Non-steroidal anti-inflammatory drugs, NSAIDs, such as indomethacin, attenuate inflammatory reactions and protect against nerve cell death that results from the generation of free radicals. Many different NSAIDs have Alzheimer's-protective effects and will reduce the generation of free radicals from activated microglial cells. Some NSAIDs, ibuprofen, indomethacin, and sulindac sulphide, can lower toxic Aβ levels by as much as 80%, independently of the inhibition of cyclooxygenase (COX) activity with a preferential increase of Aβ38. The latter effect is possibly due to alterations in the activity of α and β secretase.

Chloroquine, the anti-malarial drug reduces the inflammatory stimuli by decreasing both tissue iron content and down-regulating NFκappaB activation in rat macrophages.
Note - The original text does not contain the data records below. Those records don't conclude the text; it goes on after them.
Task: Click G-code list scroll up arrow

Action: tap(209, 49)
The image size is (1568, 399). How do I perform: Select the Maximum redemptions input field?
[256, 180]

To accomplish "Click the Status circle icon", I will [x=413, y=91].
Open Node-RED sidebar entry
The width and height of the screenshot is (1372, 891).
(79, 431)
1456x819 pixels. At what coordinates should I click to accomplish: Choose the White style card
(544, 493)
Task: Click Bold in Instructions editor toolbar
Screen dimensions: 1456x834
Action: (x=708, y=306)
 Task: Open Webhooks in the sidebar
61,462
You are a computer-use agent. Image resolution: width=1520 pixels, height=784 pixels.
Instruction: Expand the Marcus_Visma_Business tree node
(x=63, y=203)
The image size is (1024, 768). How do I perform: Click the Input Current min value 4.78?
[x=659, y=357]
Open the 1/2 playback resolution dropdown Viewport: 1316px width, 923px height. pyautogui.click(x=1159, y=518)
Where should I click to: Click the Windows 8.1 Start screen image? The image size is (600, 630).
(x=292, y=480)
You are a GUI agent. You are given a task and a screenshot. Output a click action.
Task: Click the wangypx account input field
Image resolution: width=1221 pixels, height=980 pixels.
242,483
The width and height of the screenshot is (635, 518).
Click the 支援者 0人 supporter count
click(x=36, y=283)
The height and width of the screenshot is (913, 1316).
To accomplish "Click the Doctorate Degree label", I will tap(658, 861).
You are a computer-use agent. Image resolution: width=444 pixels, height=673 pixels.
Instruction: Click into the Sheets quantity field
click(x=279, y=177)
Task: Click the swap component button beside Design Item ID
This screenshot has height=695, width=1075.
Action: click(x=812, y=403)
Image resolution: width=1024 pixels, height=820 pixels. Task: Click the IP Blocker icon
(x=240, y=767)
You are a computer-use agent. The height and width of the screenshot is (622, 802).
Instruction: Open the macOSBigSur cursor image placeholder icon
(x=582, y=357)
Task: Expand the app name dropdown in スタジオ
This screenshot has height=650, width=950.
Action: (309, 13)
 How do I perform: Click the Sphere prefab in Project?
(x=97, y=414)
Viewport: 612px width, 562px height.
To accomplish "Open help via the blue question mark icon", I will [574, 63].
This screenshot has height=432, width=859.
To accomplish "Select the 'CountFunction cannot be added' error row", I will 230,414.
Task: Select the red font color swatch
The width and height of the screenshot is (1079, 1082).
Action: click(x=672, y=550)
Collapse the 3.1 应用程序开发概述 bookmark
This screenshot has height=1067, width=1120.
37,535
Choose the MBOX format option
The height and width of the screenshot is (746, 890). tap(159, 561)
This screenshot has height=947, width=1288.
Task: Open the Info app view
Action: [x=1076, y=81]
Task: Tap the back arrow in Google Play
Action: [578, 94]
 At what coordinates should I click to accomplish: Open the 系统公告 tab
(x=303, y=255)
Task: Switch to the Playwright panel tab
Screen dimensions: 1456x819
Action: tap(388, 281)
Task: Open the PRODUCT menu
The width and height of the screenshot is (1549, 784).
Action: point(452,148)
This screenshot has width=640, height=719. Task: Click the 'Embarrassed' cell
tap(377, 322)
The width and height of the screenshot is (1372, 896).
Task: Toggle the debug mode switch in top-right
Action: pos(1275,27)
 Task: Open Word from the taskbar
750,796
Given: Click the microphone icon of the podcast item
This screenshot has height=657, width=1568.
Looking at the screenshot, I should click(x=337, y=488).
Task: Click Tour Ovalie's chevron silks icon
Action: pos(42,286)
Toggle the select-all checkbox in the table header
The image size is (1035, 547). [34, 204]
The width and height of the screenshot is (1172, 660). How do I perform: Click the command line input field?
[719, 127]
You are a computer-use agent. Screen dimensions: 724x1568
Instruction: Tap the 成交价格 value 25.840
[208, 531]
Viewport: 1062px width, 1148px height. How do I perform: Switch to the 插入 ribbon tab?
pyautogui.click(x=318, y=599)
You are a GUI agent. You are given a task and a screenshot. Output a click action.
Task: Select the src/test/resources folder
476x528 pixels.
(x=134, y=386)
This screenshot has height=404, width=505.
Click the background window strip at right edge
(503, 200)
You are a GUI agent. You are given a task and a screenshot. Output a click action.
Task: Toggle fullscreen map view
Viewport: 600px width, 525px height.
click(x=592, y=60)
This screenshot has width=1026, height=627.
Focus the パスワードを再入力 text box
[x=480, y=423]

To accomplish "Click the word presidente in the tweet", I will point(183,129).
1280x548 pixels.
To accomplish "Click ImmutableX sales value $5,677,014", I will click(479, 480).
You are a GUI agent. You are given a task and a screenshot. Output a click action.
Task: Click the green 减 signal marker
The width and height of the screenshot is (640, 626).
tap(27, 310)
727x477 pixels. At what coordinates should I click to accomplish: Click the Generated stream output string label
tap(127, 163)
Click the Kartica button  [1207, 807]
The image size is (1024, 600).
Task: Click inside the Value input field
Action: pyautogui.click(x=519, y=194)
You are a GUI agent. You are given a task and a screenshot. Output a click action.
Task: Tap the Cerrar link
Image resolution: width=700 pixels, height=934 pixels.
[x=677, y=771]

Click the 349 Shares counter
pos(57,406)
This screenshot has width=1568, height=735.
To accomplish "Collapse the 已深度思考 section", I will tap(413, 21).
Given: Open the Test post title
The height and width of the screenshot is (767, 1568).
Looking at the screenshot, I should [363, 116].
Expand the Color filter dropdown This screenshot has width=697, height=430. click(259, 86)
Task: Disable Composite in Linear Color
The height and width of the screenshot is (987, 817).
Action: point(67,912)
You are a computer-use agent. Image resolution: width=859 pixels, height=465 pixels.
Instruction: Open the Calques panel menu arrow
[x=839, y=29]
However, a double blind parallel group multicentre trial of hydroxychloroquine for 18 months, did not slow the rate of decline in minimal or mild AD and showed no advantage, by comparison to placebo, with respect to quality of life and cognitive assessment.

We hope that in this brief review we have substantiated the hypothesis that certain metals play an important role in a number of neurodegenerative diseases, a) by generating metal-based oxidative stress, b) inducing oxidative damage c) particularly to specific proteins which d) lead to their misfolding and aggregation which e) prevents their removal by the cytosolic proteosomal system such that f) protein aggregates which are rich in β-pleated sheets are deposited. These  are the hallmarks of different neurodegenerative diseases Figure 15.  It is of vital importance that progress can be made in our understanding of the molecular basis of these neurodegenerative disease such that treatments may become available to both treat and ultimately prevent the progress of neurodegeneration. The increasing longevity of the population, particularly in the Western World, in part due to the  major advances that have been made in preventing and treating many maladies including cardiovascular disease and cancer, means that we are all at risk of this advancing, unseen and undetectable changes in our brain physiology and function.